During the few weeks between jobs this summer, I took a staycation. By that I mean I was subbing classes left and right, teaching morning and night and working out before or after those classes in multiple gyms all over Chicago. I was riding my bike to and from the gym and I was loving it; I honestly felt on top of the world.
I started to feel a slight twinge in my right shoulder that gave me pause during a crazy workout like a 9-minute EMOM of snatches or an AMRAP full of pull-ups that was followed by a yoga class (or two). But I’d just roll my shoulder around a few times and shake it off. I did this day after day, pushing my body to the limits, one workout after another, for weeks on end.
I got so used to the idea we’re all supportive of – the idea to push past what you thought you could do, to be better, to go harder and get stronger – that I didn’t think twice about saying “Yes” to putting so much physical stress on my body.
It wasn’t until I was demoing a high pull in class and felt a sharp pain that brought tears to my eyes that I finally acknowledged something was really wrong.
I didn’t know it then, but my journey to regain mobility and upper body strength would turn into an exploration and genuine curiosity to understand our motivations to work out the way we do and refuse recovery until an injury is staring us in the face. My shoulder was what wasn’t working, but I learned my mentality about working out was actually the thing I needed to fix if I was going to make any progress in my overall health.
By no means is this a recommendation for everyone to receive treatment. What I found most valuable about my treatment, however, was that my “forced downtime” helped me realize a few things about my own exercise habits. I offer them up to you in the case that my experience might resonate with you on some level and we share a common desire to become more educated and empowered to achieve our healthiest selves.

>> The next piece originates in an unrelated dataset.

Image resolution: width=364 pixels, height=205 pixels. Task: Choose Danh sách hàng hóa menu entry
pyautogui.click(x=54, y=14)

Listening to your body doesn’t mean you’re being lazy.
I’m not ashamed to admit that I have trouble deciphering between the two. It’s not an easy thing to answer for yourself, especially in the moment. But when I was foam rolling or practicing my push-up plus actions instead of joining friends in a HIIT workout, I knew I wasn’t being lazy. Forcing myself to break down basic movements – and truthfully, having someone there to keep me accountable for really sticking to those breakdowns – opened my eyes to how much work I have to do to regain mobility and perform certain exercises more effectively.
Developing body awareness when you’re not going balls to the wall in a workout helps you realize when you’re starting to fatigue during the workout, so your body knows better when to modify or pause. Powering through even when form goes out the window isn’t something you do if you’re weak, it’s something you do if you’re smart and you want to play the long game in fitness.
A quick fix won’t solve the root problem.
I’ve taken a few days off from handstands in yoga before when my shoulder started bothering me in the early months. And that worked, temporarily. But there was a reason why it started bothering me in the first place. If you don’t take the time to dig into what the root cause is and work to correct those inefficiencies or compensations, it will most likely continue to happen.
Learning your weaknesses is a valuable step in your journey to become stronger.
I had no idea what some of my muscular imbalances were until I opened myself up to possibility that I might not already have all the answers.
Once you know what you need to work on, though, you can tailor your workouts to strengthen what’s weak, and you can be more mindful of how you got there so you don’t continue old habits.
Doing things the right way doesn’t come naturally.
As valuable as it is to recognize when you need help, actually helping yourself involves two difficult processes: breaking old habits and forming new ones. Muscle memory is a powerful thing. When you’re working out, you already have to think about a lot – so when a muscle can take a shortcut and do what it already knows how to do and move the way its used to, that’s the default action you’ll take. Part of the healing process is breaking that habit and telling your brain to focus on something different to perform new actions and build new muscle memory. Now when I’m in the middle of a workout or when I’m stretching and foam rolling, I’m constantly re-learning things about my body.
Changing my schedule and my routine to incorporate more rest is an additional challenge. It’s freaking hard to dedicate 30 minutes a day to foam rolling. And I am by no means doing it, but at least now I’m aiming to fit it in outside of workouts, not just as a quick five-minute finisher once a workout is over.
Our bodies are incredible. When I catch myself thinking negative thoughts about how fast I can or can’t run or how many pull-ups I can or can’t do, I have to check myself. Getting up everyday is a gift, and my body is an incredible machine that can do many amazing things. Recovering, refueling and practicing self-love is the least I can do to give back to it after all that it does for me.